In the entries that follow, find the line containing "This screenshot has width=1056, height=374."; from there, copy every line exactly through the line containing "Go forward using".

- **Working data**:
[Start of section]

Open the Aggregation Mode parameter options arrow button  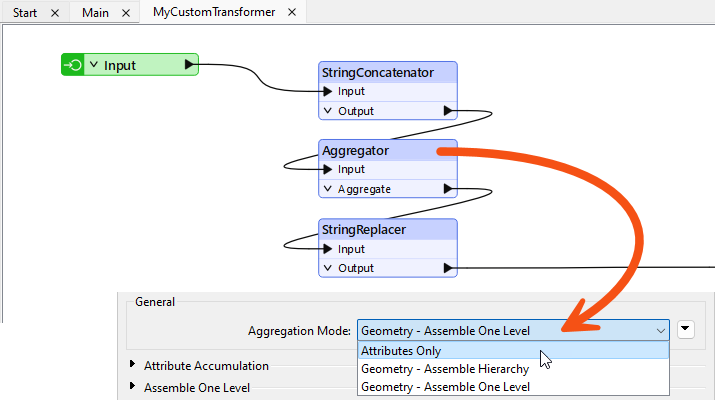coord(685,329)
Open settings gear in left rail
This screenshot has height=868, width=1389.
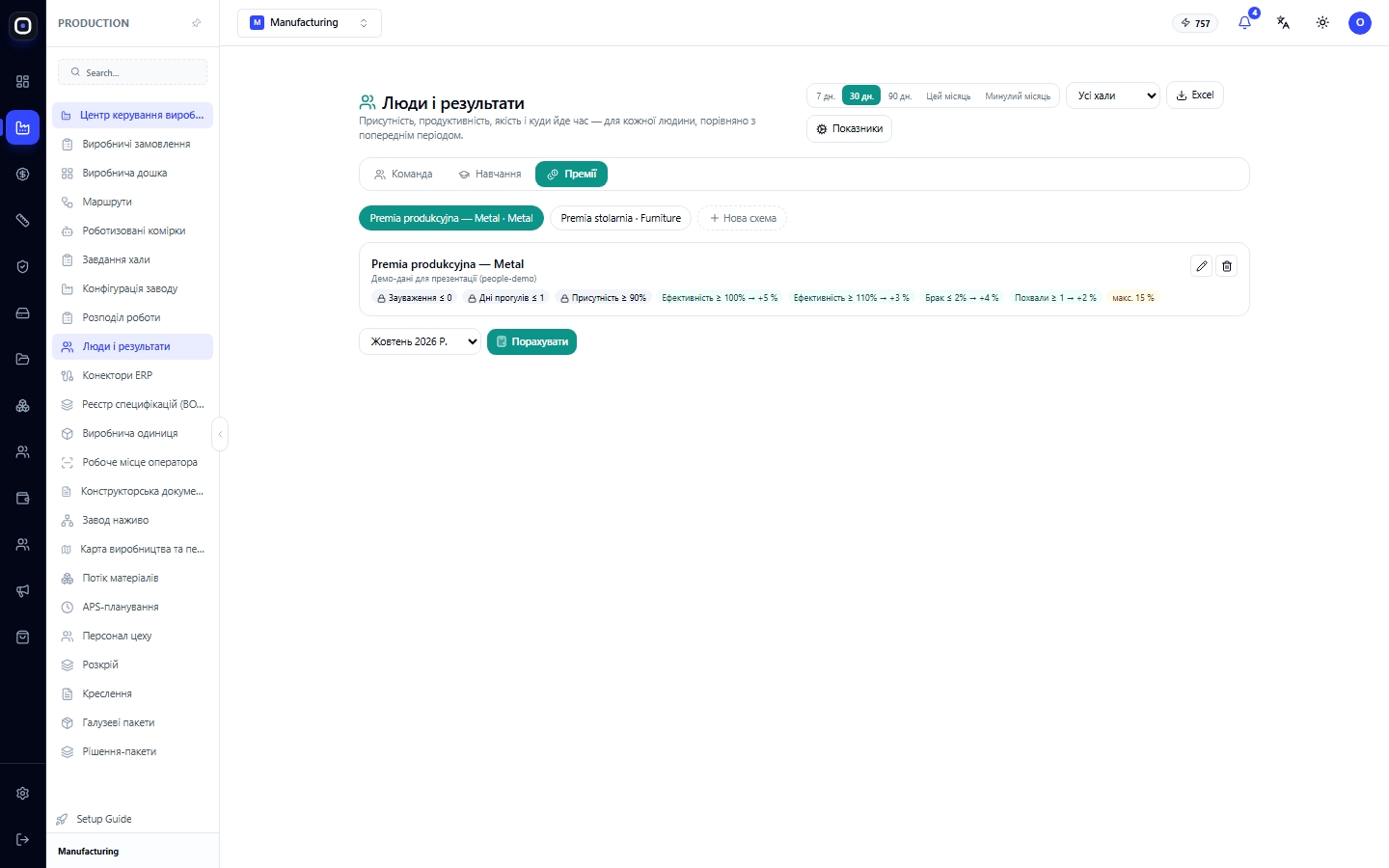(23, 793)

[End of section]
[Start of section]

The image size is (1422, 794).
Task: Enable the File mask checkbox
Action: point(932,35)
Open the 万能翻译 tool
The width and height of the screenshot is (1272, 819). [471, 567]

[End of section]
[Start of section]

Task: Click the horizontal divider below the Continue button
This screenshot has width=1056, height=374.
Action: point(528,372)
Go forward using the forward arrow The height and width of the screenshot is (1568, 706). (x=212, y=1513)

[End of section]

- **Response**:
This screenshot has width=1056, height=374.
Action: point(528,372)
Go forward using the forward arrow The height and width of the screenshot is (1568, 706). (x=212, y=1513)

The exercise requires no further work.